The life cycle of any AI model has two phases: training and inference. Training is the usually months-long process through which the model learns from data. The model is then ready for inference, which happens every time anyone on the planet asks it something. Each normally happen in data centers, where they require numerous energy to run chips and funky servers. 

On the training side for its R1 model, DeepSeek’s team improved what’s called a “mixture of experts” technique, through which only a portion of a model’s billions of parameters—the “knobs” a model uses to form higher answers—are turned on at a given time during training. More notably, they improved reinforcement learning, where a model’s outputs are scored after which used to make it higher. This is commonly done by human annotators, however the DeepSeek team got good at automating it. 

The introduction of a method to make training more efficient might suggest that AI firms will use less energy to bring their AI models to a certain standard.

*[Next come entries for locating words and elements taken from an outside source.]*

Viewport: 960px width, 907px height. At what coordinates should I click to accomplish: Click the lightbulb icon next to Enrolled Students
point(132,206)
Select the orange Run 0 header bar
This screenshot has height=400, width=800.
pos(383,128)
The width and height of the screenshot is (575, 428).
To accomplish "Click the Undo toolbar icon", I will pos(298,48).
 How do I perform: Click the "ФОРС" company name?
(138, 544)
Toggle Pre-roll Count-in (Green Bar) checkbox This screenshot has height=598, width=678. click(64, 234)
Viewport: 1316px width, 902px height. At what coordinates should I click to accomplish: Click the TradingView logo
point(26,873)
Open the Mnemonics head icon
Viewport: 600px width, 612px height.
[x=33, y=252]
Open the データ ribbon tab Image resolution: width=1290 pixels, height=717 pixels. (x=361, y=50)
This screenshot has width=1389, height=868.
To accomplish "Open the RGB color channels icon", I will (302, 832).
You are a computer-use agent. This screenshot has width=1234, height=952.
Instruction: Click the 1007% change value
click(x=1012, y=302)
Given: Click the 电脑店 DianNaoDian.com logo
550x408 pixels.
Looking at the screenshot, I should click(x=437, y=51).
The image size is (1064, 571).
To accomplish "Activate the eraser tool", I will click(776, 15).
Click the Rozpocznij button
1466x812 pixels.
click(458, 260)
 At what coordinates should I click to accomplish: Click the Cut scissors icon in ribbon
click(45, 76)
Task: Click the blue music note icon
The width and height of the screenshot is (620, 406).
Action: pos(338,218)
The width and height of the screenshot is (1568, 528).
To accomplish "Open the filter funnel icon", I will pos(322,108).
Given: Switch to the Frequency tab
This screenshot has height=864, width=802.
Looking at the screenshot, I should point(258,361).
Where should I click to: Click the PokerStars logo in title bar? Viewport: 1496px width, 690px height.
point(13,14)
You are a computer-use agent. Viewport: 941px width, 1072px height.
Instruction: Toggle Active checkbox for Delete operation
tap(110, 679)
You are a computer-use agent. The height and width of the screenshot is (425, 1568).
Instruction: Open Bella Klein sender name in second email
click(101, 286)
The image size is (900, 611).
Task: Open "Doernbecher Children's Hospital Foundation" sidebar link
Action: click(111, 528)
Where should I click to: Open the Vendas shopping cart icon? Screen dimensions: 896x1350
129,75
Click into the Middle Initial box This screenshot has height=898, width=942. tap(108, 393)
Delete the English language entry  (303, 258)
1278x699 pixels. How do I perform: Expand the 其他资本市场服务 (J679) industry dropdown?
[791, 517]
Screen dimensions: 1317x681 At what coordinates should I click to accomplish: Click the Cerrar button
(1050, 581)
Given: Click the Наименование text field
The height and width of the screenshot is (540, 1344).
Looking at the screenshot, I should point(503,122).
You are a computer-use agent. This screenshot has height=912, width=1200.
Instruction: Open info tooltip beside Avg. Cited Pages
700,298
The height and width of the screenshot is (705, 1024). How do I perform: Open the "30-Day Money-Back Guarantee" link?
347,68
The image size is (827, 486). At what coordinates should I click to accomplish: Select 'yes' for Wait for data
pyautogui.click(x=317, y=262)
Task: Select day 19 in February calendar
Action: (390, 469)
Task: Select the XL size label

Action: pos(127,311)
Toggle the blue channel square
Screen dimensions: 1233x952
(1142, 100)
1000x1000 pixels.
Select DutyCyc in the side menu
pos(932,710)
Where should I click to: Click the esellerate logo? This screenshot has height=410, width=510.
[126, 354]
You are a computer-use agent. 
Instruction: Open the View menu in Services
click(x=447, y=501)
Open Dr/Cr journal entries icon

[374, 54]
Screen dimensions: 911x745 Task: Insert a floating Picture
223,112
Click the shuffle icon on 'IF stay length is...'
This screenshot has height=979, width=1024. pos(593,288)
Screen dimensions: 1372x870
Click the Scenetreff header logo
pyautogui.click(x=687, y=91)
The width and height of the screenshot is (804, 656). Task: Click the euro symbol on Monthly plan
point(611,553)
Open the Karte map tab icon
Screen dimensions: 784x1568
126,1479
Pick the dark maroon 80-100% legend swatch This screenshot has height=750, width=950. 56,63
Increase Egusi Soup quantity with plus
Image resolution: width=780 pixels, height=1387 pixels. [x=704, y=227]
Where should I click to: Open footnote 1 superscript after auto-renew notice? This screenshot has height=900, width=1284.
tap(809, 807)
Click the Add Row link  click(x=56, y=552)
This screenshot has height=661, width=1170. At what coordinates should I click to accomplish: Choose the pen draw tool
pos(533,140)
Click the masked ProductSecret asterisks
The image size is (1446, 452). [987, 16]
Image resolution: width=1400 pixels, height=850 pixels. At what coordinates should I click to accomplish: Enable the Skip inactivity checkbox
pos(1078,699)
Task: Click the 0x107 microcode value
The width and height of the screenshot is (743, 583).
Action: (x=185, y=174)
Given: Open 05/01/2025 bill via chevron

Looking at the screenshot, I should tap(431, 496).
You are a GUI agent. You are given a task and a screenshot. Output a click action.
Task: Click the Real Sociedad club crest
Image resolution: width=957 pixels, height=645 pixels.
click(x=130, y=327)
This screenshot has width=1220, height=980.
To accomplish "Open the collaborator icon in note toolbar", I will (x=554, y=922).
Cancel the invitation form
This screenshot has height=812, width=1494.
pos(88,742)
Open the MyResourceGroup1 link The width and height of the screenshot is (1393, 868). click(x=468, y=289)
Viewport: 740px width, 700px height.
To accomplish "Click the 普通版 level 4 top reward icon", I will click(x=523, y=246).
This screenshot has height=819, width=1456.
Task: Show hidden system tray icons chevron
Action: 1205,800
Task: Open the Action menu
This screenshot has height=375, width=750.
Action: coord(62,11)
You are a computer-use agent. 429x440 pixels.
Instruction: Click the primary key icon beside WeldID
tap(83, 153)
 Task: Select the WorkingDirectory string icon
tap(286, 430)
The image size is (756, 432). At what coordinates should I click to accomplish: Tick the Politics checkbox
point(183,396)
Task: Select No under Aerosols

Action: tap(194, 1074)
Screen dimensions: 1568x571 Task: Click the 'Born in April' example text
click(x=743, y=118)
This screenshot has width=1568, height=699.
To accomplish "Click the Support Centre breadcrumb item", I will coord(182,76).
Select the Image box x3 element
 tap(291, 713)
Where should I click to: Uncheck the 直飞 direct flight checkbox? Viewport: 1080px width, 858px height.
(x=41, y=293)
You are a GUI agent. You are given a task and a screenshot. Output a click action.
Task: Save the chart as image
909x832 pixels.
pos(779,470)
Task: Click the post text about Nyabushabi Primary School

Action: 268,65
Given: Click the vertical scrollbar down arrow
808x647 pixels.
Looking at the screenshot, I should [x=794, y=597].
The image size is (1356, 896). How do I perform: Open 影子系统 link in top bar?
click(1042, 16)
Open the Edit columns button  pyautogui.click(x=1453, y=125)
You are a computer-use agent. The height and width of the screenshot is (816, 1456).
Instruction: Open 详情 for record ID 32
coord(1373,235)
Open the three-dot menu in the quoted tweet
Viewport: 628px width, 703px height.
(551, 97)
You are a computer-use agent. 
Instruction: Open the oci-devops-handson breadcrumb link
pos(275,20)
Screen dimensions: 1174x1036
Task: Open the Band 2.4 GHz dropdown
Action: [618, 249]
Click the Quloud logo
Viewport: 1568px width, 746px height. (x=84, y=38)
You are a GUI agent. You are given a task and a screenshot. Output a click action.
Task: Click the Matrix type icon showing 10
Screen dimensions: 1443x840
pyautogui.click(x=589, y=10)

That’s probably not how it really works, though. 

“⁠Since the value of getting a more intelligent system is so high,” wrote Anthropic cofounder Dario Amodei on his blog, it “causes firms to spend , not less, on training models.” If firms get more for his or her money, they’ll find it worthwhile to spend more, and subsequently use more energy. “The gains in cost efficiency find yourself entirely dedicated to training smarter models, limited only by the corporate’s financial resources,” he wrote. It’s an example of what’s referred to as the Jevons paradox.

But that’s been true on the training side so long as the AI race has been going. The energy required for inference is where things get more interesting. 

DeepSeek is designed as a reasoning model, which suggests it’s meant to perform well on things like logic, pattern-finding, math, and other tasks that typical generative AI models struggle with. Reasoning models do that using something called “chain of thought.” It allows the AI model to interrupt its task into parts and work through them in a logical order before coming to its conclusion. 

You’ll be able to see this with DeepSeek. Ask whether it’s okay to mislead protect someone’s feelings, and the model first tackles the query with utilitarianism, weighing the immediate good against the potential future harm. It then considers Kantian ethics, which propose that it’s best to act in accordance with maxims that could possibly be universal laws. It considers these and other nuances before sharing its conclusion. (It finds that lying is “generally acceptable in situations where kindness and prevention of harm are paramount, yet nuanced with no universal solution,” in case you’re curious.)